Si vous deviez donner un seul conseil à un lecteur de cet article, quel serait-il ?

 

Qu’il ne lise pas ces livres seulement en admirateur du travail d’un auteur dessinateur, mais qu’il s’interroge lui même sur sa relation au trait, aux prises de notes visuelles, voire au dessin. Nous ne sommes pas tous des grands dessinateurs (et je ne prétends d’ailleurs pas en être un), de même que nous ne sommes pas tous de grands écrivains, mais ça n’a jamais empêché personne d’utiliser au quotidien l’écriture pour accompagner sa pensée et partager avec les autres.
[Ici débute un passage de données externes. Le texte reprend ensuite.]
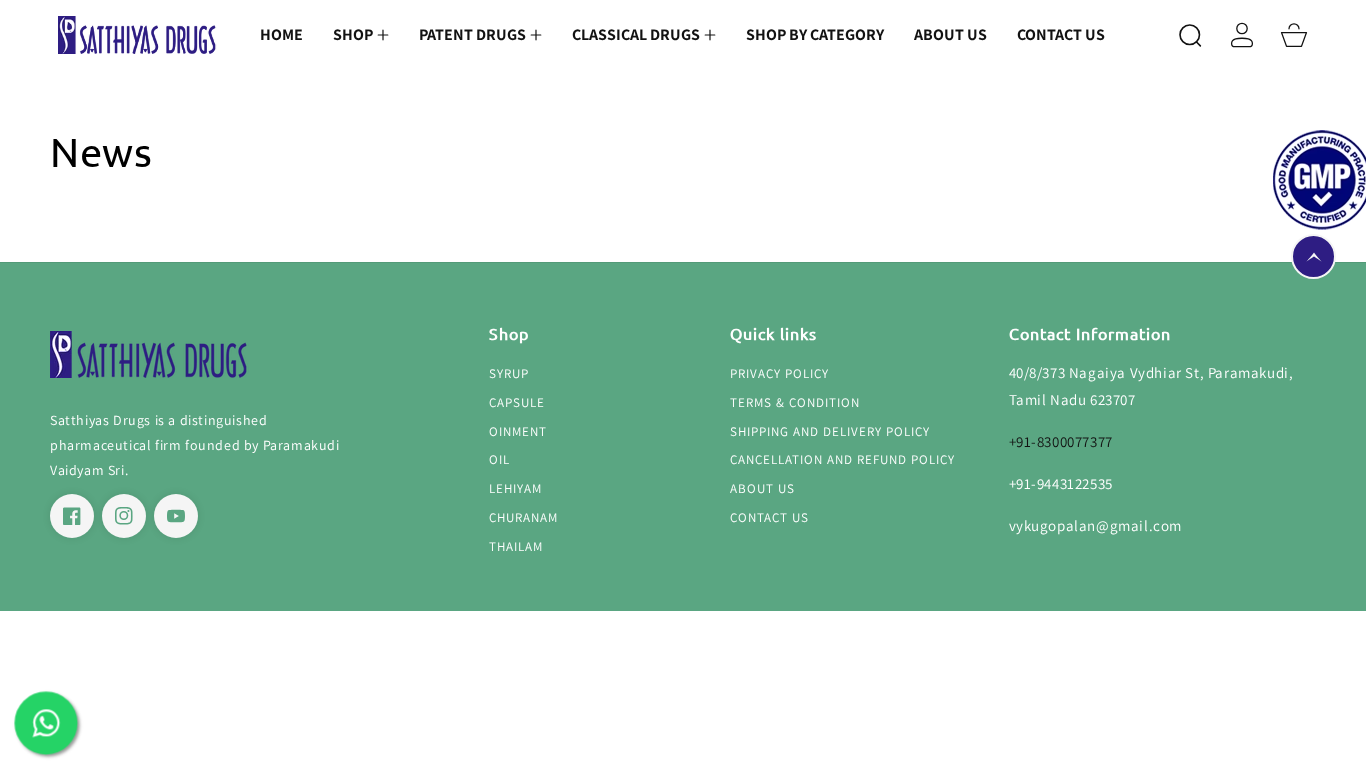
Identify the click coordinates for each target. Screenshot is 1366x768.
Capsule (517, 403)
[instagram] (124, 516)
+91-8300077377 (1061, 441)
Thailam (516, 547)
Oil (499, 460)
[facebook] (72, 516)
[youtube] (176, 516)
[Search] (1190, 35)
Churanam (523, 518)
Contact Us (769, 518)
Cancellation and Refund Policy (842, 460)
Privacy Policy (779, 374)
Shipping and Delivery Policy (830, 432)
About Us (762, 489)
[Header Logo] (137, 35)
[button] (361, 35)
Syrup (509, 374)
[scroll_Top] (1313, 256)
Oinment (518, 432)
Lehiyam (515, 489)
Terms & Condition (795, 403)
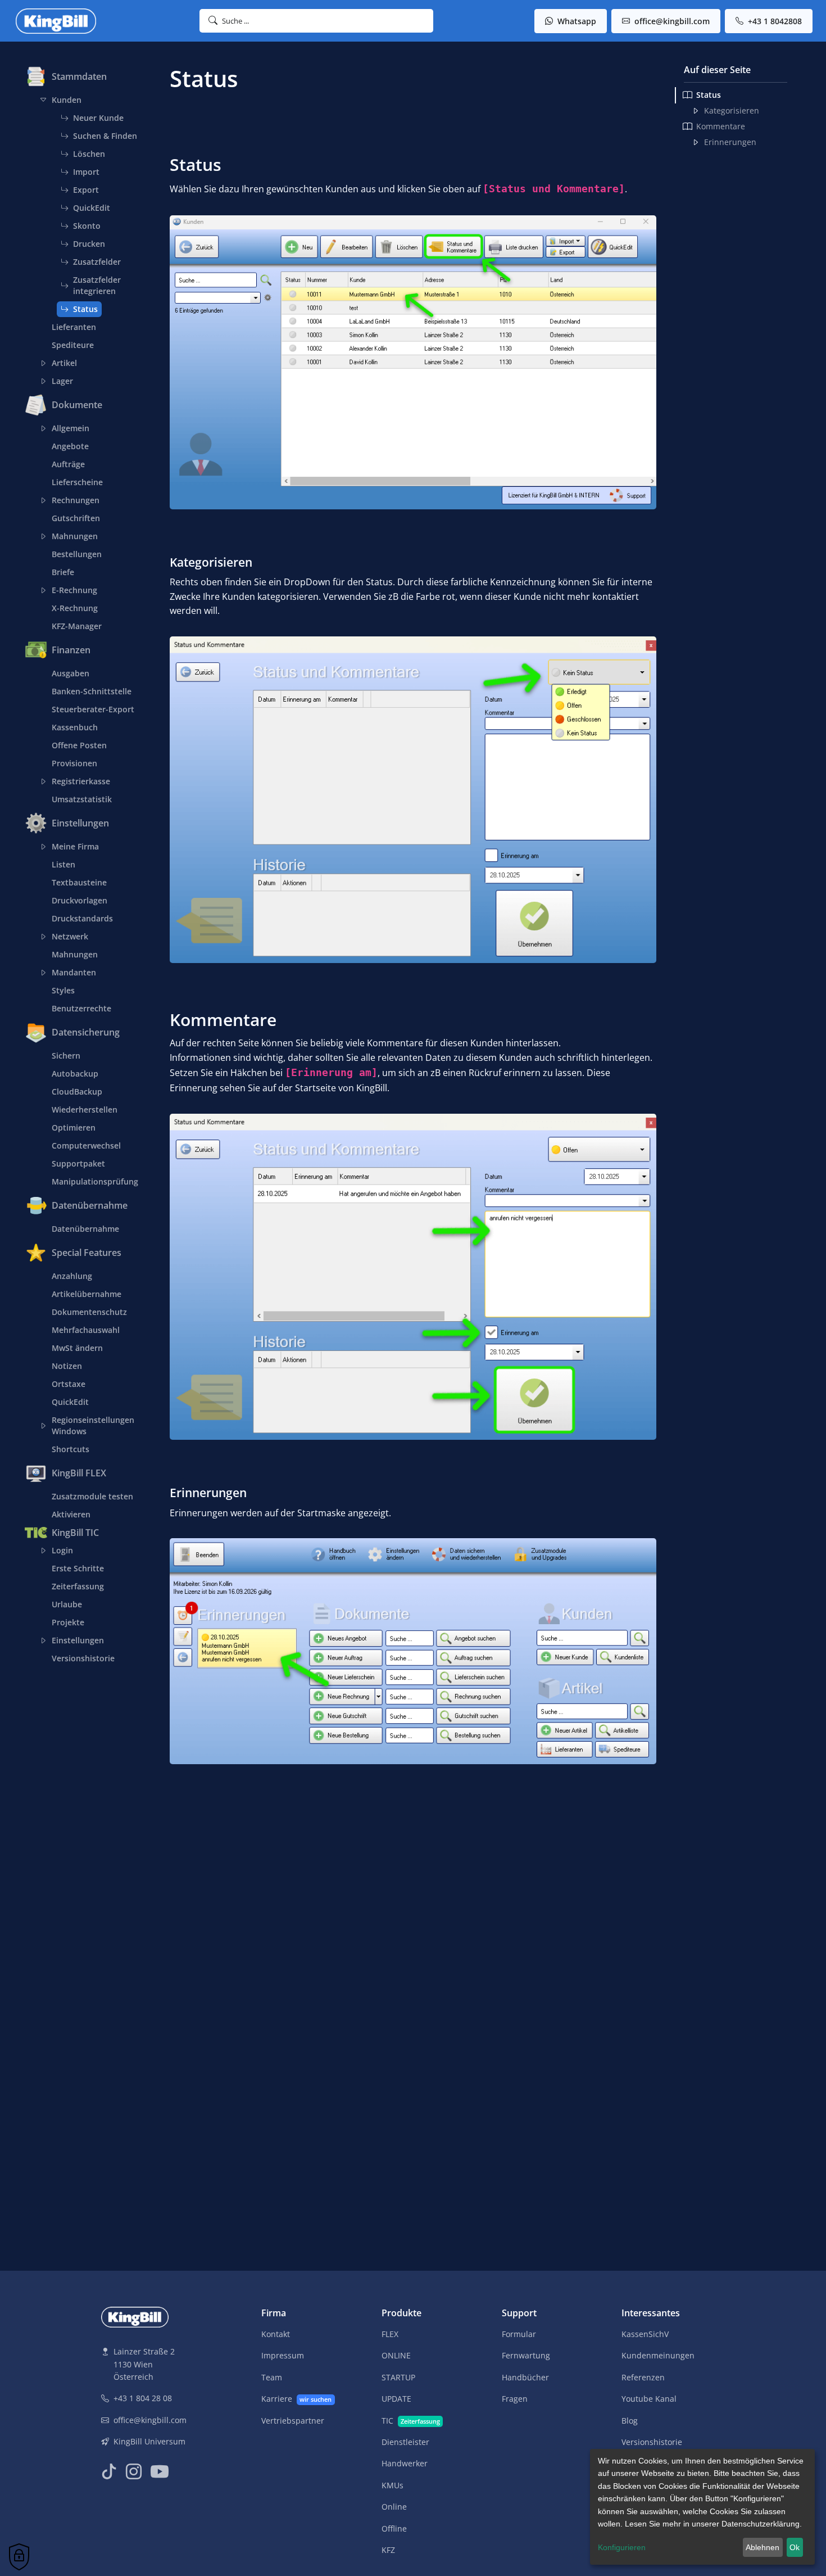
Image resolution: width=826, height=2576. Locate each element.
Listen (63, 864)
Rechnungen (75, 500)
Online (394, 2506)
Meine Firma (75, 846)
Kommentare (720, 126)
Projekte (68, 1622)
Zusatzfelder (97, 261)
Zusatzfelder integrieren (97, 285)
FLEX (390, 2334)
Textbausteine (79, 882)
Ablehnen (762, 2547)
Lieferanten (74, 327)
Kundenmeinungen (658, 2355)
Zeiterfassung (78, 1586)
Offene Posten (79, 745)
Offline (394, 2528)
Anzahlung (72, 1276)
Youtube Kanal (649, 2398)
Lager (62, 381)
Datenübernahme (85, 1228)
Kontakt (275, 2334)
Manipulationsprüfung (95, 1181)
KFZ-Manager (77, 626)
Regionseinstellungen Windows (93, 1425)
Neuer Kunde (98, 117)
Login (62, 1550)
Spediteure (73, 345)
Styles (63, 990)
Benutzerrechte (81, 1008)
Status (85, 309)
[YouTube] (160, 2472)
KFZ (388, 2550)
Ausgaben (70, 673)
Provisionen (74, 763)
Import (86, 171)
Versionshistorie (83, 1658)
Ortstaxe (68, 1384)
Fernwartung (526, 2355)
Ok (794, 2547)
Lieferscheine (77, 482)
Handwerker (405, 2463)
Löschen (89, 153)
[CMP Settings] (19, 2556)
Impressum (282, 2355)
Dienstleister (405, 2442)
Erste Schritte (78, 1568)
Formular (519, 2334)
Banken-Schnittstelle (91, 691)
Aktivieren (71, 1514)
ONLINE (396, 2355)
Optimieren (74, 1127)
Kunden (66, 99)
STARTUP (398, 2377)
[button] (317, 20)
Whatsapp (575, 21)
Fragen (515, 2398)
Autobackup (75, 1073)
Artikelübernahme (86, 1294)
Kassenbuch (75, 727)
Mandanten (74, 972)
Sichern (66, 1055)
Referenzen (643, 2377)
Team (271, 2377)
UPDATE (396, 2398)
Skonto (87, 225)
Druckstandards (82, 918)
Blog (629, 2420)
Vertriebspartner (292, 2420)
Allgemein (70, 428)
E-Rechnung (74, 590)
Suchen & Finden (105, 135)
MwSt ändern (77, 1348)
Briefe (63, 572)
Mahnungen (75, 536)
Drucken (89, 243)
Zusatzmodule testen (92, 1496)
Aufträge (68, 464)
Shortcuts (70, 1449)
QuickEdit (91, 207)
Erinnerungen (730, 142)
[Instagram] (134, 2472)
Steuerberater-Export (93, 709)
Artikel (64, 363)
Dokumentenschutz (89, 1312)
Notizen (67, 1366)
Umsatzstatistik (82, 799)
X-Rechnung (75, 608)
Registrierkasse (81, 781)
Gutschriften (76, 518)
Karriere (296, 2398)
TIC (411, 2420)
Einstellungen (78, 1640)
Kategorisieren (731, 110)
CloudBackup (77, 1091)
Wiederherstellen (84, 1109)
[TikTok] (109, 2472)
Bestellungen (77, 554)
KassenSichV (645, 2334)
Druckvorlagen (79, 900)
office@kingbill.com (671, 21)
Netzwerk (70, 936)
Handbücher (525, 2377)
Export (86, 189)
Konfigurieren (622, 2547)
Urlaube (67, 1604)
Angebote (70, 446)
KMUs (392, 2485)
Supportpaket (78, 1163)
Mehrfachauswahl (86, 1330)
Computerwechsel (86, 1145)
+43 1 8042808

Pourquoi ne pas faire le même usage du dessin ? Il s’avère un compagnon incroyablement fidèle, souple et puissant, toujours disponible quand les mots nous lâchent.

 

En un mot, quels sont les prochains sujets qui vous passionneront ?

 

Mon prochain livre va revenir sur l’explosion des années 60-70, cette ouverture incroyable de la conscience et des prisons mentales dont nous sommes loin d’être sortis ! Il s’agit d’aller au delà des clichés sur les vieux baba-cool, de remonter jusqu’aux racines du Beat, et d’étudier vraiment les parcours incroyables de quelques témoins de cette époque si proche et si différente de la nôtre. Puiser dans le passé, dans les dessins, dans les traces laissées par le temps, pour nous inspirer dans la création d’un avenir enviable, ça me semble un bon programme !

 

 

Merci beaucoup Etienne Appert,

 

Le livre : Rivière d’Encre, Etienne Appert, Editions La Boîte à Bulle, 2020.